A idea of what Peirce means by an Interpretant and the part it plays in a triadic sign relation is given by the following passage.
It is clearly indispensable to start with an accurate and broad analysis of the nature of a Sign. I define a Sign as anything which is so determined by something else, called its Object, and so determines an effect upon a person, which effect I call its Interpretant, that the latter is thereby mediately determined by the former. My insertion of “upon a person” is a sop to Cerberus, because I despair of making my own broader conception understood. (Peirce 1908, Selected Writings, p. 404).
According to his custom of clarifying ideas in terms of their effects, Peirce tells us what a sign is in terms of what it does, the effect it brings to bear on a “person”. That effect he calls the interpretant of the sign. And what of that person? Peirce finesses that question for the moment, resorting to a “Sop to Cerberus”, in other words, a rhetorical gambit used to side‑step a persistent difficulty of exposition.

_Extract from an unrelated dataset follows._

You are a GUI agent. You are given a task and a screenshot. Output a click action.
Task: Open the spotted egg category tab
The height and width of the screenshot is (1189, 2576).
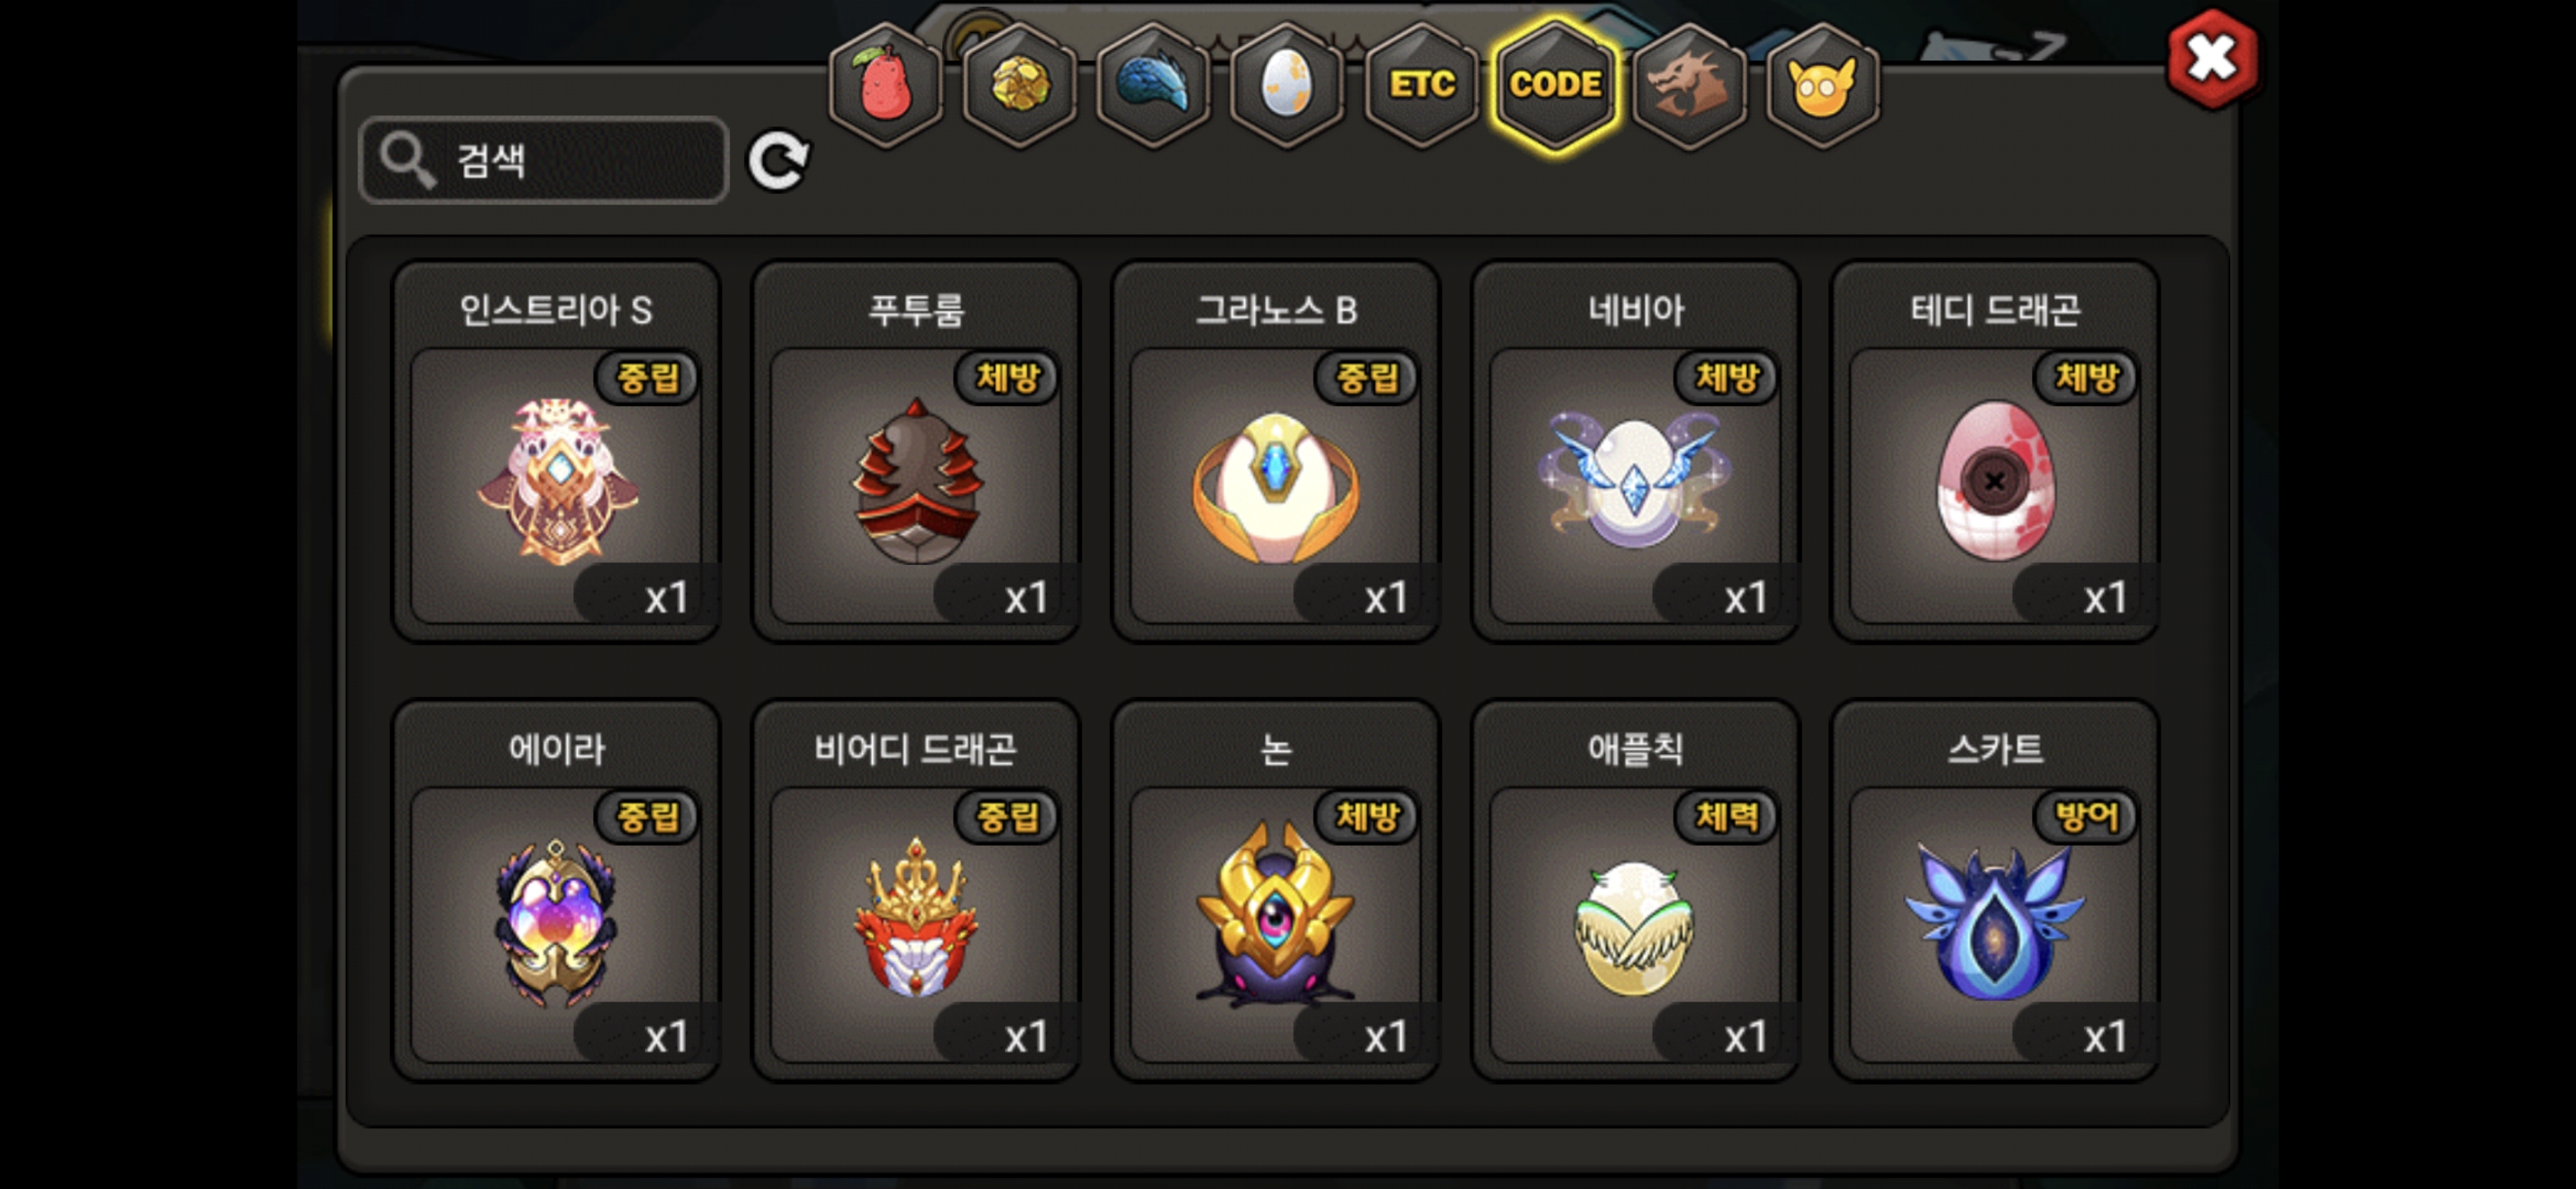click(1287, 85)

In doing so, Peirce invokes the hypostatic abstraction of a “person” who conducts the movement of signs and embodies the ongoing process of semiosis.
Reference
- Peirce, C.S. (1908), “Letters to Lady Welby”, Chapter 24, pp. 380–432 in Charles S. Peirce : Selected Writings (Values in a Universe of Chance), Edited with Introduction and Notes by Philip P. Wiener, Dover Publications, New York, NY, 1966.